10 of the Most Obscenely Stupid Right-Wing Conspiracy Theories and Attacks Against the President
Stay up to date with the latest headlines via email.
Today President Obama gave a speech urging America's schoolchildren to do their homework and stay in school.
Naturally, conservatives have been extremely alarmed about the address, because obviously the president is looking to create a vast army of adorable little zombies that will help him destroy America faster.
All last week, conservative bloggers and pundits gleefully accused the centrist president of plotting to force radical politics on America's impressionable youth, after Florida's Republican chairman Jim Greer said Obama's address would "indoctrinate" children and spread "socialist ideology."
The week of right-wing echo chamber freak-outs led to protests by conservative parents, which put school districts throughout the country in the unenviable position of having to deal with the "controversy": Some decided not to air the president's address; others required parental permission.
So, thanks to the right-wing saviors of America's youth, a bunch of kids have been shielded from the president's dangerous message that learning things is good.
Could this be the stupidest, most irrational way conservatives have tried to tear down Obama?

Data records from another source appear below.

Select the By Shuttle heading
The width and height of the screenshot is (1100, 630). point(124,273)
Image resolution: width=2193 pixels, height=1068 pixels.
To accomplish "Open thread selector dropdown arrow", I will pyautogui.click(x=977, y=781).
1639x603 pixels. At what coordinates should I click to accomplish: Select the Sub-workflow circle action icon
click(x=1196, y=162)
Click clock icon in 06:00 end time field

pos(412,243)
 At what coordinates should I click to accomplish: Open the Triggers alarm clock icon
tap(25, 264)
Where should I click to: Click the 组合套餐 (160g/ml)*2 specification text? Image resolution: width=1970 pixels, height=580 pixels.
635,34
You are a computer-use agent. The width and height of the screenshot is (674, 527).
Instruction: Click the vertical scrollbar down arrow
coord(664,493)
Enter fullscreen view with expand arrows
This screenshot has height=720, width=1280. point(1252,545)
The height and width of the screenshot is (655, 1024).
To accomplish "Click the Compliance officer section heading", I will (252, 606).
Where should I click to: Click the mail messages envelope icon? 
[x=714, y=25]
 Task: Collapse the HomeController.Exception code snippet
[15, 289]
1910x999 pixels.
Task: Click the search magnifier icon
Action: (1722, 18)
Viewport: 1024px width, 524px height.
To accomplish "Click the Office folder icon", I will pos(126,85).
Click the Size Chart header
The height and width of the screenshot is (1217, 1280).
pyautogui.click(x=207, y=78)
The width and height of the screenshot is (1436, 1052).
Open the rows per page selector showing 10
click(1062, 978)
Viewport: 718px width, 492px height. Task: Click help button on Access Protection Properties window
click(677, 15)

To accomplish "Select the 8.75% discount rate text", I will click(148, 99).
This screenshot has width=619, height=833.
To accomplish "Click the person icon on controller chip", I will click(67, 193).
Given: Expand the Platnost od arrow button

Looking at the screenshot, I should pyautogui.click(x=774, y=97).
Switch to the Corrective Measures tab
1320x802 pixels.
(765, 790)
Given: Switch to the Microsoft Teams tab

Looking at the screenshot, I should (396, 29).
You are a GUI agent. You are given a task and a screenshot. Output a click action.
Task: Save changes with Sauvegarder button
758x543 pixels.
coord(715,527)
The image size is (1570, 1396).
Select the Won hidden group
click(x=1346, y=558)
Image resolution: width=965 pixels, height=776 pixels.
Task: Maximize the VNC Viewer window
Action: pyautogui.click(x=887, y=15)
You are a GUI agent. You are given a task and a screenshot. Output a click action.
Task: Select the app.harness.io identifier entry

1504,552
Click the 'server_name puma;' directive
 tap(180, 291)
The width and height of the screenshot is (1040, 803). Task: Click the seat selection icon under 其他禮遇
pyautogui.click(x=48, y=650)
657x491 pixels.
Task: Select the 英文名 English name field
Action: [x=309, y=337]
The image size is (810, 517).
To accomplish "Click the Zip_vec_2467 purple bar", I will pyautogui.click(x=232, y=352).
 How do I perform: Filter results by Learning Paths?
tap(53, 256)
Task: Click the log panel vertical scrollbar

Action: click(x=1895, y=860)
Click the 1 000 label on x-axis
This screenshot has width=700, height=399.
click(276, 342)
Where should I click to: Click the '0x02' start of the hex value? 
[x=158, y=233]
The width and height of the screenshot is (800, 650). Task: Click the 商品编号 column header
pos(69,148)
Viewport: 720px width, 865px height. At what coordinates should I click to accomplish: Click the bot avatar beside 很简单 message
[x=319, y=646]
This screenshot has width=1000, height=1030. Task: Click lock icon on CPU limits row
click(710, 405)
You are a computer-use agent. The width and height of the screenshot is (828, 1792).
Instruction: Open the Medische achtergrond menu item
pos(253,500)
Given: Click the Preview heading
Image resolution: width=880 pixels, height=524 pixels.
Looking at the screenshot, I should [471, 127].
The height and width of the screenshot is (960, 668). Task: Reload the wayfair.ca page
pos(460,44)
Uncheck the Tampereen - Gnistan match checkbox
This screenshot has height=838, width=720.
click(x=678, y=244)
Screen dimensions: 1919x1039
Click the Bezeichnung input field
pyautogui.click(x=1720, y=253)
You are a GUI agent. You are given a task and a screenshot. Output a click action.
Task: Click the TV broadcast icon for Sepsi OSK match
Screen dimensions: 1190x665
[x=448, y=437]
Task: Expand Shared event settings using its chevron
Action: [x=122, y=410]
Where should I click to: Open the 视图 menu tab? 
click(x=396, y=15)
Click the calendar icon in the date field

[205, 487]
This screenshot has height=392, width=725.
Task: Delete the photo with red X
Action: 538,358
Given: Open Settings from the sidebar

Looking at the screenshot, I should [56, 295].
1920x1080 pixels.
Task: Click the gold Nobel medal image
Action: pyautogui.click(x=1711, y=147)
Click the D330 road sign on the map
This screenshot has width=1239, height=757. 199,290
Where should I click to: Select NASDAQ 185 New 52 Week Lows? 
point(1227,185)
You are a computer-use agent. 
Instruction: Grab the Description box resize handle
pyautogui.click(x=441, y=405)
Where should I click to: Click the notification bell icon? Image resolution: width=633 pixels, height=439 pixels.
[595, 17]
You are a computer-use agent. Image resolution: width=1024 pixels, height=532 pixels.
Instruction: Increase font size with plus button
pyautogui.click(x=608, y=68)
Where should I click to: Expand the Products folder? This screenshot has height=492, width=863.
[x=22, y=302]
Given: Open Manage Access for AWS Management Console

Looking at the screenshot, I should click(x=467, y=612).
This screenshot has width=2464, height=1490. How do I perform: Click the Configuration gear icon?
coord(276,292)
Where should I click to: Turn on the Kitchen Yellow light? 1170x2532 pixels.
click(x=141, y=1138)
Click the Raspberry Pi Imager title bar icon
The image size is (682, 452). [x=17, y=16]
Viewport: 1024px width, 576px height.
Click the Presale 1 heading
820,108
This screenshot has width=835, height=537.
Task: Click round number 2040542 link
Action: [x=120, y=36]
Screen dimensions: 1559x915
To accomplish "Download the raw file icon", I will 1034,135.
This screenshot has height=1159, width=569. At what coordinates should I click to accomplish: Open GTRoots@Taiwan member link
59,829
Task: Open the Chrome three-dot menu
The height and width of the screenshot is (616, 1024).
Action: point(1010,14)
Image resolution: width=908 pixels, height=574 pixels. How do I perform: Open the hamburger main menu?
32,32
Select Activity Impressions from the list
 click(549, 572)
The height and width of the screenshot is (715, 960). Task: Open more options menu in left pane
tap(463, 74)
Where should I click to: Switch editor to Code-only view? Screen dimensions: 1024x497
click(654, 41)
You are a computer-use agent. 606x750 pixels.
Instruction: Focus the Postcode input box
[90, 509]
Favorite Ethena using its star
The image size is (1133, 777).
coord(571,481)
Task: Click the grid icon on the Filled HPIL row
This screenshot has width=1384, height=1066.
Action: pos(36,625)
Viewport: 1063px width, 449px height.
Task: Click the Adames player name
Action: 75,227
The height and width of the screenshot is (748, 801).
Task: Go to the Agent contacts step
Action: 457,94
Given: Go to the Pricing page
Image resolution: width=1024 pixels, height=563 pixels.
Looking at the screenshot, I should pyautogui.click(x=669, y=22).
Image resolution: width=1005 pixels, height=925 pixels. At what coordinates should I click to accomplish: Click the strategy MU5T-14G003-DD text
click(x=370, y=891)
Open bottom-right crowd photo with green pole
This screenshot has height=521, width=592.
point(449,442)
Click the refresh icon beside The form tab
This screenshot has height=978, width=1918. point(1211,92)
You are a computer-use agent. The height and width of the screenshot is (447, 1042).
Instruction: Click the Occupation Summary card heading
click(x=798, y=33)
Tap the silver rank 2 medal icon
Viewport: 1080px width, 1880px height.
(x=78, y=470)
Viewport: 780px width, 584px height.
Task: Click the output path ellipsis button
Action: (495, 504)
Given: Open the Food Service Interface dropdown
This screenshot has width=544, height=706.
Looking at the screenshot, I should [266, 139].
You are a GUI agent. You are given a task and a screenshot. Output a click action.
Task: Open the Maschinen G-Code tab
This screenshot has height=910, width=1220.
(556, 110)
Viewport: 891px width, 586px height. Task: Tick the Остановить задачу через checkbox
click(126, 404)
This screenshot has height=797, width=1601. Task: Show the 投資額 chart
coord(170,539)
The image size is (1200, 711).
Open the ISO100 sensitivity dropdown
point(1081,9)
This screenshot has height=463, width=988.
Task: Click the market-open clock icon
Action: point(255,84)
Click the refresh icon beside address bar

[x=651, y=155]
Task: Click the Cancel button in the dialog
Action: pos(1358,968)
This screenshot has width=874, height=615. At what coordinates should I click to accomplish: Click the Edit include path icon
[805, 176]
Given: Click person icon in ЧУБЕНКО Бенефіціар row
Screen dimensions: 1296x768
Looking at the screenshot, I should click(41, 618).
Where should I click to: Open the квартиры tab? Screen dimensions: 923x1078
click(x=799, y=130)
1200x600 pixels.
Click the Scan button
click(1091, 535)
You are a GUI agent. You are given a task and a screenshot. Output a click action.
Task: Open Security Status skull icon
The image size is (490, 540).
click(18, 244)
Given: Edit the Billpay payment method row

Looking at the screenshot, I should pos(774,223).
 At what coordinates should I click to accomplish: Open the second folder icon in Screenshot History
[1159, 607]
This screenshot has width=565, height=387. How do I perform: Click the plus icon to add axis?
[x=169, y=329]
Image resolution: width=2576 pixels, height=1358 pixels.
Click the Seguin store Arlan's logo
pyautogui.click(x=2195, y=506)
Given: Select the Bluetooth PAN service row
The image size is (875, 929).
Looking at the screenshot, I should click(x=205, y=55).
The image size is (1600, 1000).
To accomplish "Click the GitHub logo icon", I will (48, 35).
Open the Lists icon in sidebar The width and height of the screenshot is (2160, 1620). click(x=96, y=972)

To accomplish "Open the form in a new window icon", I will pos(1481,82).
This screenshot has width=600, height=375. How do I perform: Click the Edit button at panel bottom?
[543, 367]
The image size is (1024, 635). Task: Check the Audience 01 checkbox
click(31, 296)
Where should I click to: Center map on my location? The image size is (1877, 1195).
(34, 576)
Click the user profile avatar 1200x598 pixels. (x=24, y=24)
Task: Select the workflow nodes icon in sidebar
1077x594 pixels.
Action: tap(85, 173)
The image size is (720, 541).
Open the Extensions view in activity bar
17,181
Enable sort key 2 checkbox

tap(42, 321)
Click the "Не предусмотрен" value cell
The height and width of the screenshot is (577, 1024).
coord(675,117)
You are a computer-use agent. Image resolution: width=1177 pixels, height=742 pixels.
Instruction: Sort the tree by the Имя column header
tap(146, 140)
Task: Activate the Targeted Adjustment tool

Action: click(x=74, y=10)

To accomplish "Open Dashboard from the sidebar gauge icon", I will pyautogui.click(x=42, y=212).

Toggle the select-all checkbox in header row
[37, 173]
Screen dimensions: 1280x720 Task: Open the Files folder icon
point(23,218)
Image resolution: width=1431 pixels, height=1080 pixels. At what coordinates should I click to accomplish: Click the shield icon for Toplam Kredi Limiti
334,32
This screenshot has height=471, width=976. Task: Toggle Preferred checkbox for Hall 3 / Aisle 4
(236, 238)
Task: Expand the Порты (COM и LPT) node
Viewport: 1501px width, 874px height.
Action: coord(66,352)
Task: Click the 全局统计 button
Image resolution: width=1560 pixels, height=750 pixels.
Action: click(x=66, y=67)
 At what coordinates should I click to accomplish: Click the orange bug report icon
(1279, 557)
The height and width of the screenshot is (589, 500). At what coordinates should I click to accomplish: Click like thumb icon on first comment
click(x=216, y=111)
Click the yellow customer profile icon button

Is it even possible to answer that question?
We've assembled the most absurd, logic-defying right-wing attacks on the president. Some you've undoubtedly encountered before; all are incessantly blared by conservative pundits and shock jocks, while many are cynically embraced by GOP lawmakers.
Assembled together, they illustrate the absurd extremes to which right-wingers are trying to drive the public discourse in their efforts to thwart essential reforms in health care, energy policy and the economy.
The Advent of Socialism/Fascism
Most historians would agree that fascism and socialism represent vastly different ideologies and historical phenomena. But not the historians at Fox News! Since Obama took office, right-wing pundits have lobbed these smears interchangeably, not quite clarifying whether Obama is leading the proletariat to a glorious Utopian Future or trying to bring the master race to world dominion.
Obama's Nefarious Plan for the Nation's Genitals
When news leaked of a CDC report recommending that boys be circumcised as a preventative measure against HIV infection, right-winger conspiracy theorists decided to fret that the federal government would mandate circumcision. Since Patrick Henry isn’t around, it was up to Rush Limbaugh to sound the rallying cry against tyranny: "Leave our penises alone, too, Obama!" roared Limbaugh in a July 24 radio broadcast.
The next day, while discussing an unrelated dispute with Jay-Z, the talk show host said, "I would remind the rapper Jay Z; Mr. Z, it is President Obama who wants mandated circumcision. We had that yesterday. That means if we need to save our penises from anybody, it's Obama."
Needless to say, Obama had nothing to do with the CDC report, and doesn't appear to have ever publicly uttered the word "circumcision." Nor did he recommend the CDC promote circumcision.
None of this, of course, discouraged Limbaugh from running with the best metaphor for white male anxiety in the age of Obama, ever.
Remember when the president invented a time machine and traveled back in time to plant his own birth announcement in a Hawaiian newspaper and forge a certificate of birth proving he was born in the States, all to hide the fact that he's a foreigner from a country filled with scary black people?
That, of course, appears to be the only explanation for why the birther nonsense continues to gurgle up online (even though certain idiots, who for mysterious reasons still have shows on CNN, have finally stopped giving this nonsense the patina of mainstream credibility).
Recently, some birthers on Free Republic argued that the only way to determine the president's birthplace for sure was by checking if he is circumcised. (It would seem that there needs to be a subcategory on this list for these patriots' obsession with the president's penis.)